━━━━━ 読む文章 ━━━━━

うさたんだ。
今回は執筆時現在、世間を悪い意味で賑わしているJPかんぽ生命の学資保険『はじめのかんぽ』をレビューする。
結論から言うと、組織同様、検討に値しないゴミ保険という感想。さすがは「信頼と伝統の郵便局」から「悪質詐欺集団」へと昇格したJPかんぽ生命さまだな。
増えるどころか減ってしまう典型的なダメ学資保険
郵便局時代の名声もあって根強い人気を誇っているが、数年前の改定で返戻率100%以下のプランしかなくなってしまった。おわかりか? 何をどう頑張っても、払い込んだ保険料より受け取れる保険金のほうが少ないのだ。
論より証拠なので見積もってみよう。

━━━━━ 表示情報 ━━━━━

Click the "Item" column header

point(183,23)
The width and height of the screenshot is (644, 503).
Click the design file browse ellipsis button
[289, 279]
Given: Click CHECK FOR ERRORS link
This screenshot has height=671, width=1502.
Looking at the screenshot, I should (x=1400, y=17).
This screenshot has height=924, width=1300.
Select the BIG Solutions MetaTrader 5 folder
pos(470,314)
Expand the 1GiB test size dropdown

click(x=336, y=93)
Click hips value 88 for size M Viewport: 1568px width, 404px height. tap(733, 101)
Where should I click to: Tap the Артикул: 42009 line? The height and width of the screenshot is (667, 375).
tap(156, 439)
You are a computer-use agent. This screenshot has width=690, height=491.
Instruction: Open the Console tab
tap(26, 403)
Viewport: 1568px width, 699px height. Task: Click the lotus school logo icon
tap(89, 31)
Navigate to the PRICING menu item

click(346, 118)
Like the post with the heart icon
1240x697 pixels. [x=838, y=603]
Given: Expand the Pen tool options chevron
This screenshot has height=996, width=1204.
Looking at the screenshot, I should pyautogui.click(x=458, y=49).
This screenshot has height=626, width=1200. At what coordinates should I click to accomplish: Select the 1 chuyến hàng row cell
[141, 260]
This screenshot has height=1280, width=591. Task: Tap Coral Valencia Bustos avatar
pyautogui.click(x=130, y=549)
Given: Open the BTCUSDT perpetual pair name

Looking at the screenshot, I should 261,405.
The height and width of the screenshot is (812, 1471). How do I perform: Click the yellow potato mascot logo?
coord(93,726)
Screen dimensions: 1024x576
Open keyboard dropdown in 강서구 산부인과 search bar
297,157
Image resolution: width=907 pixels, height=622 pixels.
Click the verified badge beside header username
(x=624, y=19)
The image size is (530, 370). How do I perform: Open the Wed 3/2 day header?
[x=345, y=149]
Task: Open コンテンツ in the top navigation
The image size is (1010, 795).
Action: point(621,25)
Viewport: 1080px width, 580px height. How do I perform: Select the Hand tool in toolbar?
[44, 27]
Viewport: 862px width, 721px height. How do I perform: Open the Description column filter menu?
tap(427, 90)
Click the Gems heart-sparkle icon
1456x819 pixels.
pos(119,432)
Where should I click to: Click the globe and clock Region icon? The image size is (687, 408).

━━━━━

## 取り組む課題
「読む文章」によると、『はじめのかんぽ』は数年前の改定でどのようなプランしかなくなったか。

## 回答
返戻率100%以下のプランしかなくなった。